◆ PAGE TEXT:
The Musée de l’Homme soon set the benchmark for ethnological museums worldwide, in which the artifact collections were now largely structured taxonomically according to geographic region and cultural difference (and within the represented cultures, classified and presented according to clearly delineated central themes like religion, economics etc.). Nevertheless, in a programmatic essay for its opening, the writer and ethnologist Michel Leiris could not resist indulging in a nostalgic reminiscence of the recently demolished “Troca.” In his essay, Leiris warns of the two great abstractions, science and art, which, in the new museum concept, are invariably construed as opposites.

“Enchantment / Beauty Parlour” transgresses this rigorously guarded separation light-footedly, and dares to create an immersive, scenographic experiential space. While a scholarly exhibition paradigm does not envisage collection artifacts evoking concrete images or moods, the installation created by Dominic Huber counters this. His installation dramatizes its theme – the aesthetic aspect of Swahili culture – as a multisensory aesthetic experience in which objects from the ethnographic collection, contemporary everyday objects, the use of video, sound, a dramatic lighting concept and even the introduction of odors, evokes an almost synaesthetic relationship. Very unlike the dimly lit corridors of the Trocadéro with its chaotically arranged exotica and the musty smell of sweet decay, repeatedly described by Picasso, here the observer moves through an exhibition arrangement, which has internalized the lessons of the “Crisis of Representation” and the “New Museology.”

Huber and curator Paola Ivanov enlist a clearly crafted hyperrealism as a counterpoint to an “ethnographic realism” with its dilemmas and blind spots (the constructed scholarly authority, the unchallenged epistemological status of its analytical categories and its knowledge systems, rooted in colonial history). Not for a moment does the installation give the impression of trying to simply replicate a genuine East African beauty parlor. Instead, each carefully chosen element in the interior of the installation (the neon lamps, plastic chairs and make-up utensils) contributes towards an atmospheric condensation of the evoked lifeworld while the external shell confidently demonstrates its scenery-like character.

This hyperrealist mode of representation can be perhaps best described by Gernot Böhme’s concept of an “aesthetic of atmospheres.” For Böhme atmosphere is neither the state of a subject nor the characteristic of an object, but rather something that results in the relationship between the two: the mutuality of the given reality of the person perceiving and of what is perceived. Atmosphere cannot thus be traced back to a single object, but must be understood as an environment, that is characterized by the assembly of individual objects. The role of the object is therefore not simply one of a mere bearer of semiotic meaning (as is the case in ethnographic realism) but is constituted by its own aura and material presence. Böhme differentiates here between two highly influential concepts in German philosophy “Realität” (the ‘factual fact,’ the catalogable characteristics of an object) which we appropriate through recognition, and “Wirklichkeit” (the ‘actual fact,’ its appearance as such) which is appropriated by us through our perception.

In this sense, “Enchantment / Beauty Parlour” is not an attempt to replicate a cultural reality, but an orchestration of atmospheres, a staged, modulated space, which gives the visitor an immersive synaesthetic experience of an aesthetically foreign world. For the contemporary ethnological museum the creation of such spaces of perception offer unlimited opportunities in terms of the presentation of their own collection artifacts, which, according to Böhme, are inexhaustible: there are no boundaries to the potential ’Wirklichkeiten,’ of which they could become part.


Dr. Steffen Köhn is a research associate at the research area Visual and Media Anthropology, Institute for Social and Cultural Anthropology at Freie Universität Berlin.

◆ CHECK YOUR UNDERSTANDING:
a) Answer these questions from the text on the Beauty Parlour installation:
(i) Who wrote a programmatic essay for the opening of the Musée de l’Homme?
(ii) Who created the installation "Enchantment / Beauty Parlour"?
(iii) Whose concept is the "aesthetic of atmospheres"?
b) In the text on the Beauty Parlour installation, rename "benchmark" as "standard" and give the passage again, from the part that opens with the words containing "The Musée de" through the part that closes with "construed as opposites.".

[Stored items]
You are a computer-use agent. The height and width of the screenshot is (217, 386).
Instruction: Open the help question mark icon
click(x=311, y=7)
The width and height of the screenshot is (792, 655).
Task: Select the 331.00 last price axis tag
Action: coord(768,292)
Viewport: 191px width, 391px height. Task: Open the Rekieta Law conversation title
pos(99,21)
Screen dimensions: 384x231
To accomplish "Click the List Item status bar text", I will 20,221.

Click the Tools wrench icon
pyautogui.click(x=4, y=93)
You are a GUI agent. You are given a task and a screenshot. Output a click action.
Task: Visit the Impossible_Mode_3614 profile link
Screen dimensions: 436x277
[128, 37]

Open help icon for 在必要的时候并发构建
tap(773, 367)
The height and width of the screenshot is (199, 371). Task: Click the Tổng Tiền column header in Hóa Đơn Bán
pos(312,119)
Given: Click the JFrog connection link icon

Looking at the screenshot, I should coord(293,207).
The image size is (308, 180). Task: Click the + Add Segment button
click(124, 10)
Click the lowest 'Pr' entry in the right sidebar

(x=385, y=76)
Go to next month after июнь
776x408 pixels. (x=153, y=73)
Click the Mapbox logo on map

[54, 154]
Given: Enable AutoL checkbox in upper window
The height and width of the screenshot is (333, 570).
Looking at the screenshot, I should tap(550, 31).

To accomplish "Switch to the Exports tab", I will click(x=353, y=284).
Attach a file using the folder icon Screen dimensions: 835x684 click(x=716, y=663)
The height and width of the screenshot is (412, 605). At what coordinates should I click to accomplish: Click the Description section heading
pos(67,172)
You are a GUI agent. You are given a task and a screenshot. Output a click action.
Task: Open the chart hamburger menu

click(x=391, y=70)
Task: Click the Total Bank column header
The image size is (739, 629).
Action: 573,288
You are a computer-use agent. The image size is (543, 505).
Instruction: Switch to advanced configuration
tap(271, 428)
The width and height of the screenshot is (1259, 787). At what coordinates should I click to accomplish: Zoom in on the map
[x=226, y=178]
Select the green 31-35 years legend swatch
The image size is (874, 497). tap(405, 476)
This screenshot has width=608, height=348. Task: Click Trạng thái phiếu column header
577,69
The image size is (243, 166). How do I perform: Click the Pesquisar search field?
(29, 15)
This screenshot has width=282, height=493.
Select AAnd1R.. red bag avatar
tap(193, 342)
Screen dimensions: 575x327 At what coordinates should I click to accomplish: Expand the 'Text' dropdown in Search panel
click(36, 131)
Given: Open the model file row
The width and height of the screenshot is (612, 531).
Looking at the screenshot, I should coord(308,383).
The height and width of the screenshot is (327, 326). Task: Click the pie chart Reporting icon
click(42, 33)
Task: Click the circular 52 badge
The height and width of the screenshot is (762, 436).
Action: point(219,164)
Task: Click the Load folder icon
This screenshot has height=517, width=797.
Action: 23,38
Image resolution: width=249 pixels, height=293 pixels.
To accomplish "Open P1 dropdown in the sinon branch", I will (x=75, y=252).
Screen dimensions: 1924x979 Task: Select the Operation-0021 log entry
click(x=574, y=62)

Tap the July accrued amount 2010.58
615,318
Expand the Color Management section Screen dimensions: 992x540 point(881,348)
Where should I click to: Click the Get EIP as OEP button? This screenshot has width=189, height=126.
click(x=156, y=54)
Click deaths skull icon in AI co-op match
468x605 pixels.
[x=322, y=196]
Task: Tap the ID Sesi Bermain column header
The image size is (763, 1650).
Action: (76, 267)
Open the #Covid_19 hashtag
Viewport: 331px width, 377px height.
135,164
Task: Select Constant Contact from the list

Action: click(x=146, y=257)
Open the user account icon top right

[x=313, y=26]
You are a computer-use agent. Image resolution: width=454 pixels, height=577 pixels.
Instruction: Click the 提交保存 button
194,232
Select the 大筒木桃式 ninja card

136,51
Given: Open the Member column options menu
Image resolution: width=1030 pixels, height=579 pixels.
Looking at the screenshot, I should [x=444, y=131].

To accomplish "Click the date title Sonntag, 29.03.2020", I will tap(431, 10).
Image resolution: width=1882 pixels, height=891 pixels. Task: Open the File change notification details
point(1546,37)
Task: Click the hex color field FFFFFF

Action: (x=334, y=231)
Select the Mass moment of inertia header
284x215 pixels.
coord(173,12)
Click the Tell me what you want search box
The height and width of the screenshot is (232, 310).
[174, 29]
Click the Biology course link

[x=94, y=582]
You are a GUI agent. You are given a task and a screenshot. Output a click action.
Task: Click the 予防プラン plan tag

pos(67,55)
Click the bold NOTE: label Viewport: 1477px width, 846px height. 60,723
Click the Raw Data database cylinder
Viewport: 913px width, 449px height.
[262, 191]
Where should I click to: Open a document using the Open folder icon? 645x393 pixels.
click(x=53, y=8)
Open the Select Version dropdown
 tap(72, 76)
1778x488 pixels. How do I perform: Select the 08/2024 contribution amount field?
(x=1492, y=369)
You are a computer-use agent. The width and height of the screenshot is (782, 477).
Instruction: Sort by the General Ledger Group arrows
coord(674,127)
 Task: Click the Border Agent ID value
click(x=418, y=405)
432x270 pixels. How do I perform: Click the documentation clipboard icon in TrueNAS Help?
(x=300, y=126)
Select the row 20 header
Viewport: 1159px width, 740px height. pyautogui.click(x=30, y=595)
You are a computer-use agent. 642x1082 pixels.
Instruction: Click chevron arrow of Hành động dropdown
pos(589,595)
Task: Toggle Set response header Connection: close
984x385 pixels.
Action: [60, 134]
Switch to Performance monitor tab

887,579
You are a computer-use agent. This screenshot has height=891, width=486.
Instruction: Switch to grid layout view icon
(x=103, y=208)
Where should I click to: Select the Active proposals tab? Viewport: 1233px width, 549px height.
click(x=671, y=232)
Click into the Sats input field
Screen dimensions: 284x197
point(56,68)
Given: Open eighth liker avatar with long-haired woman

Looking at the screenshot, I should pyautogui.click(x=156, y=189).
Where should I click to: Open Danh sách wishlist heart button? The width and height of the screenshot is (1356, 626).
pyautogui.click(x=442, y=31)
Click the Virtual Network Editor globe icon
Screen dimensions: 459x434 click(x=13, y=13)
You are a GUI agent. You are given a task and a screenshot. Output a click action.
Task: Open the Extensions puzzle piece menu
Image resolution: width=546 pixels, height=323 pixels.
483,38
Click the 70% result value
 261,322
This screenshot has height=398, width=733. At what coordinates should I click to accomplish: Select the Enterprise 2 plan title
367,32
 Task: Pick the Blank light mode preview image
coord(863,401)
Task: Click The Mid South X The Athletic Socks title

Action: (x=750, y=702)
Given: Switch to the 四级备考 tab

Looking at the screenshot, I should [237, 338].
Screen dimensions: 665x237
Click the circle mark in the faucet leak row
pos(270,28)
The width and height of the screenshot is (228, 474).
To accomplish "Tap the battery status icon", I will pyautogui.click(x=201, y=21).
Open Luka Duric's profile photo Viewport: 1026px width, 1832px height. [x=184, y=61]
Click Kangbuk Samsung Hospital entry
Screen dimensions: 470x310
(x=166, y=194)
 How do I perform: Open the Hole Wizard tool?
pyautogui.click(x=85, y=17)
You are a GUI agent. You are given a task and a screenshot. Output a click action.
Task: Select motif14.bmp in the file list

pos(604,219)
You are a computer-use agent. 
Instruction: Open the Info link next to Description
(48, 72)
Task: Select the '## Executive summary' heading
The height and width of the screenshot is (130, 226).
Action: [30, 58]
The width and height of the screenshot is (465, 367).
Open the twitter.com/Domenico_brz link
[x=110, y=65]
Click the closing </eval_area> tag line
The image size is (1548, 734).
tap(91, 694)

◆ RESPONSES BY ITEM NUMBER:
a)
(i) Michel Leiris
(ii) Dominic Huber
(iii) Gernot Böhme

b)
The Musée de l’Homme soon set the standard for ethnological museums worldwide, in which the artifact collections were now largely structured taxonomically according to geographic region and cultural difference (and within the represented cultures, classified and presented according to clearly delineated central themes like religion, economics etc.). Nevertheless, in a programmatic essay for its opening, the writer and ethnologist Michel Leiris could not resist indulging in a nostalgic reminiscence of the recently demolished “Troca.” In his essay, Leiris warns of the two great abstractions, science and art, which, in the new museum concept, are invariably construed as opposites.